この作品は、飛騨の伝統木工細工の千鳥細工をモデリングしたものです。 交互に断面の3分の2を切り欠いた部材を順次、互い違いに組み合わせていき、それぞれの仕口部分を押し込むと出来る隙間に3分の1切り欠かれたマスター部材を差し入れるとすべての部材がかみ合います。 断面の辺を基本の長さとして、その数値で切り欠きの深さや格子の幅など、すべてが決まるようにプログラミングされています。
2つの曲線からなる曲面を生成するシステムを作成しました。 曲面を生成する上で必要な点を補間し、 なおかつそれらの曲面を構成する点を3D画面上で任意に編集できるようにしました。 そうすることで、より自由度の高い曲面をモデリングすることが可能になります。 この機能を用いることで、豊島美術館のような有機的な曲面をモデリングしやすくなります。
鳥居には多くの種類がありますが、それぞれに伝統木造建築と同様に「木割」が存在します。 木割とは、画像右(kiwari.gif)に示すように、柱の寸法を基準とした寸法体系です。鳥居の多くは柱心の寸法(図中A)により、その他全ての寸法が決まります。 これらをGDLで記述することで、実際の鳥居の寸法体系を反映した鳥居モデルを作成しました。古来から受け継がれてきたプロポーションは美しいものです。
チェスふたつ目です。こちらは、グラフィカル編集ホットスポットを使い、マウスポインタで駒を移動することで、 実際にチェスができるように実装してあります。API(C言語)でアドオンを作ってしまえば多少楽ですが、この作品ではオールGDLでの開発を試みています。

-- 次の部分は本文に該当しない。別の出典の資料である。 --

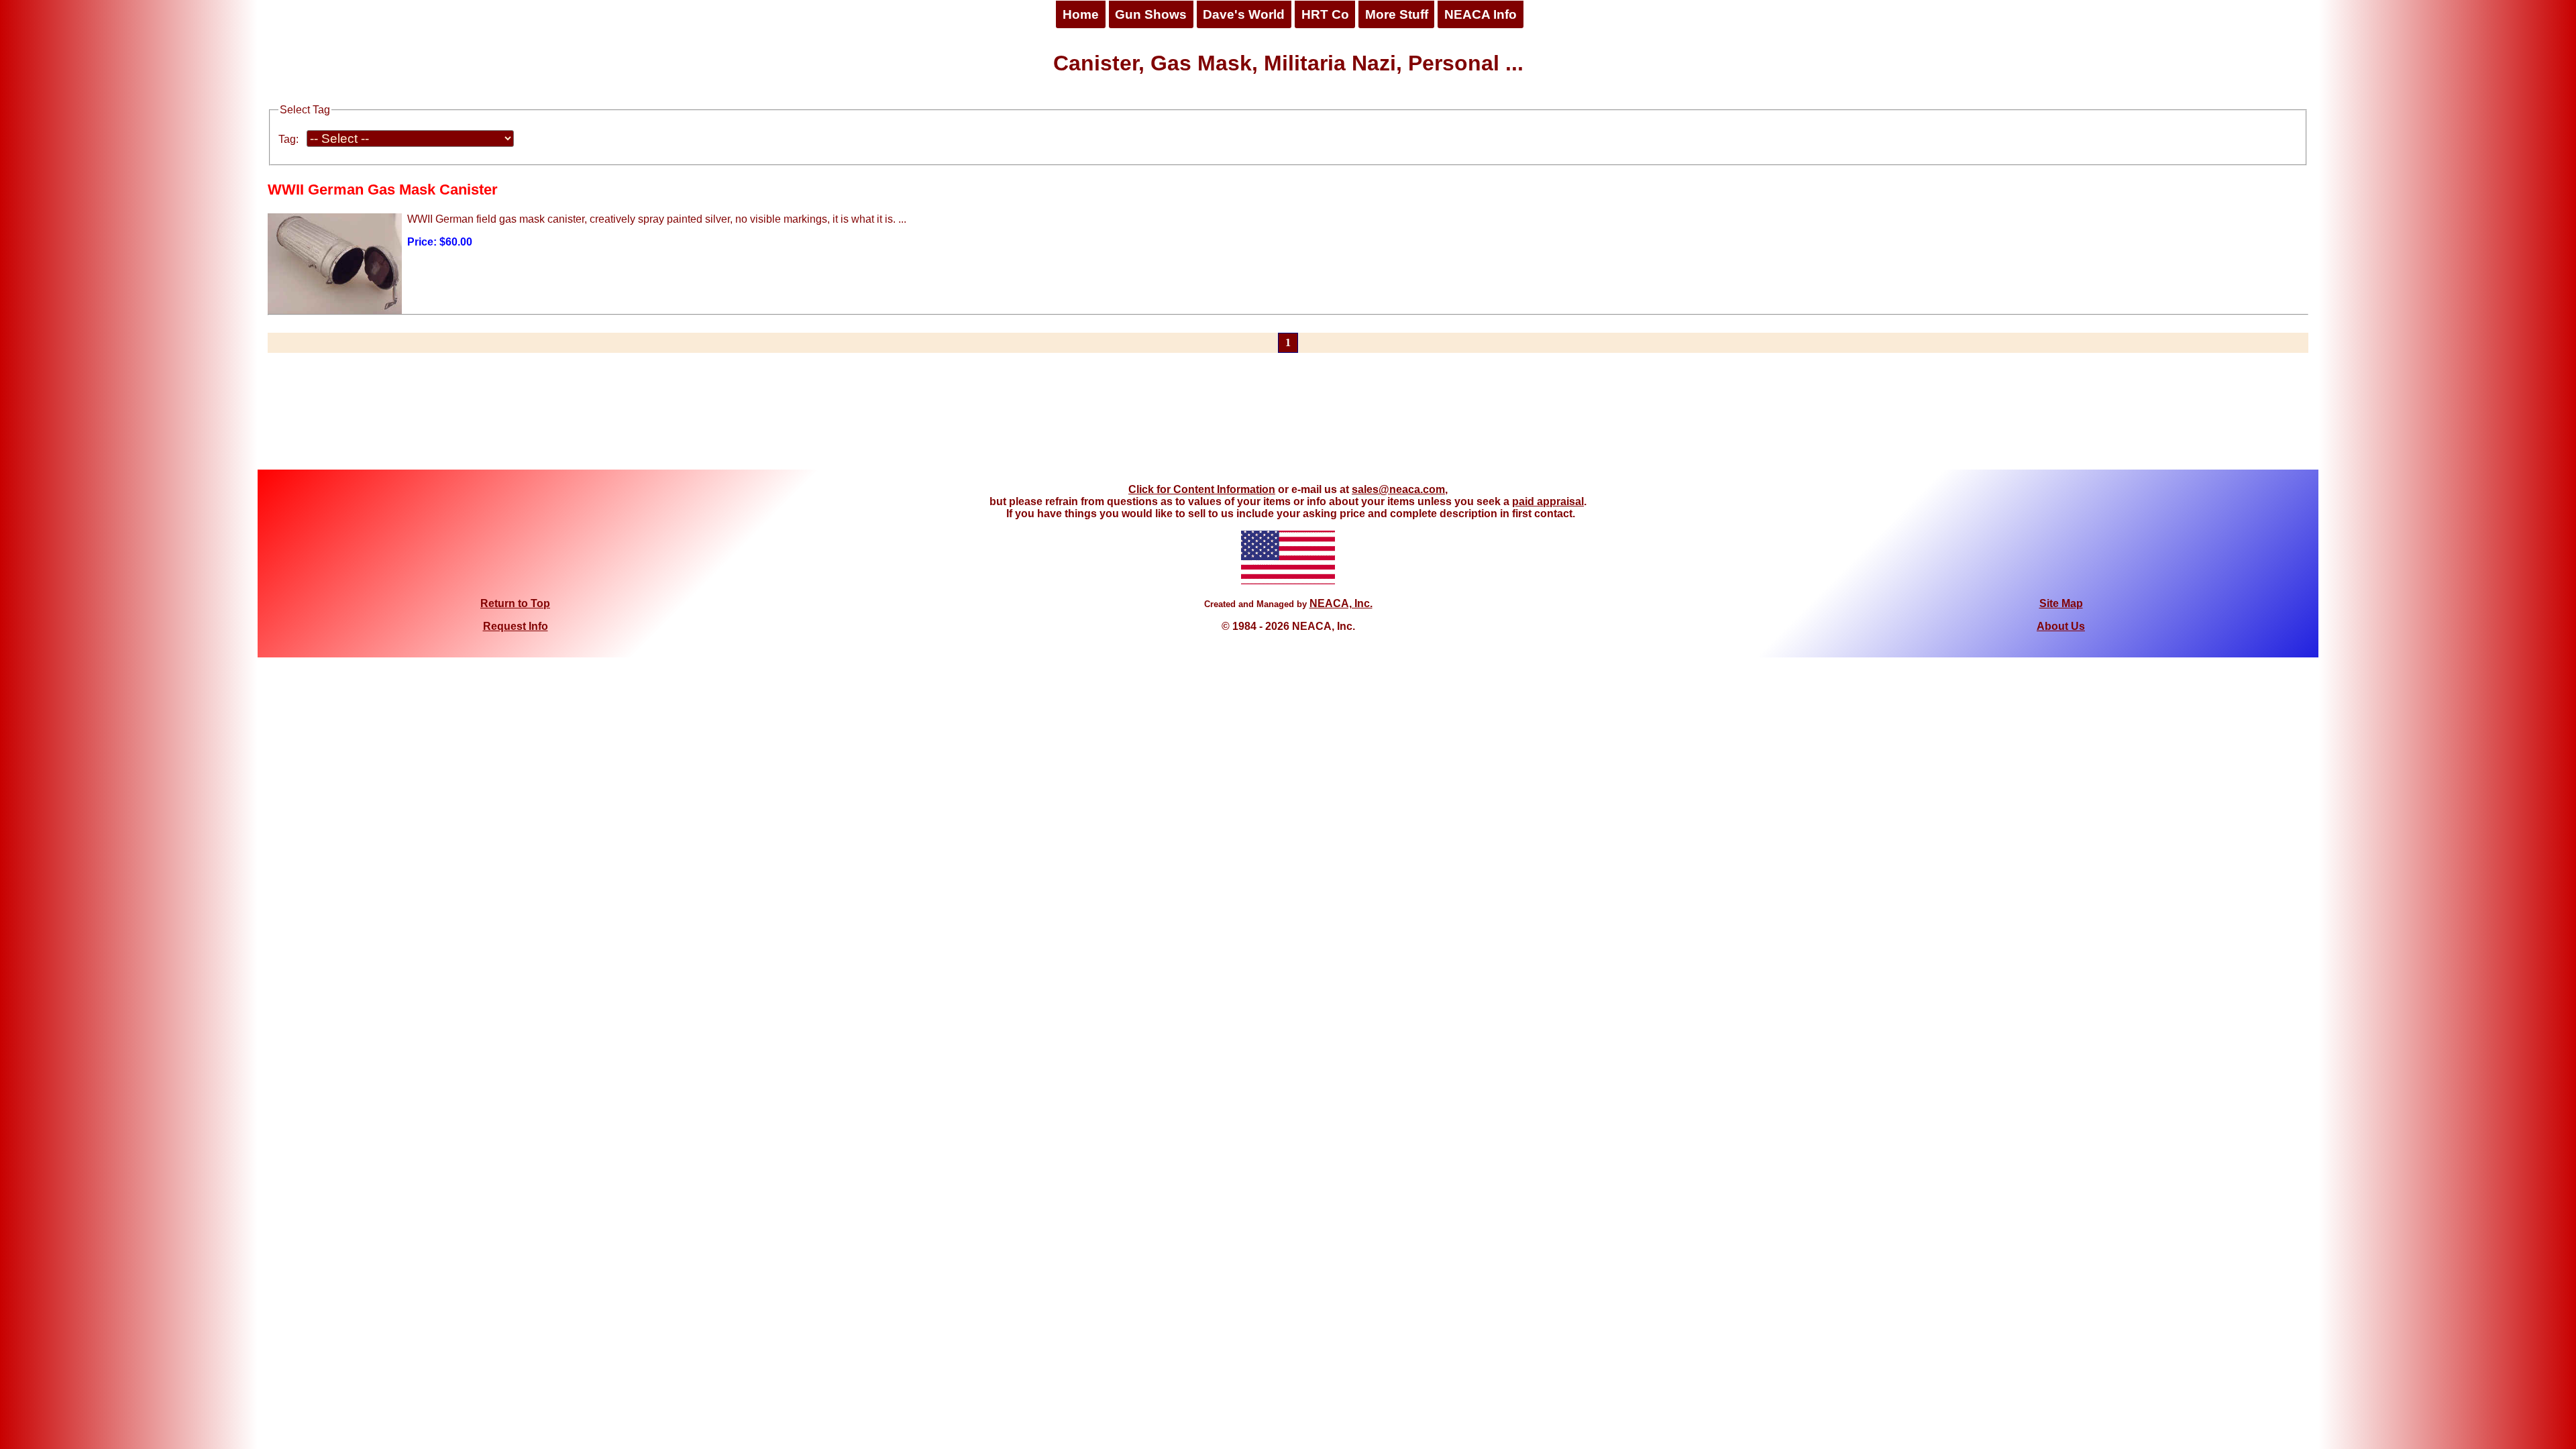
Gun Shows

GDLのみでの開発で苦労するのは、グラフィカル編集ホットスポットにより公開変数が更新されるタイミングをつかむことが困難な点です。 つまり、「一手」のカウントが難しいのです。 ちなみに、「アンパッサン」や「プロモーション」、「キャスリング」といった特殊な手にも対応してみました。
GDL運動会の定番作品の一つである"木"の作品です。計算にはC/C++を使っている邪道なエキシビジョン的な作品です。 XFORMとプリミティブで記述した部品(葉っぱ)を使って、他言語で生成した3DモデルをGDL化しています。 木々の3Dモデルを得る方法としては、形状のフラクタル性に着目したL-Systemが有名ですが、 これでは一次成長、二次成長など木の成長を忠実に数理モデル化することで、木の3Dモデルを得ています。 物理エンジンを用いて、衝突判定によって枝の重なりを防ぎ、 重力による垂れ下がりに負けないよう真っ直ぐに伸び葉を広げていくようプログラミングされています。 なんとなく横方向に伸びる枝にリアリティが感じられますね。
2014年度GDL作品発表会を終えました。 来年の講習も例年通り4月より開催される予定です。 今後も研究で扱われたGDLの用法など不定期更新される予定ですのでよろしくお願いします。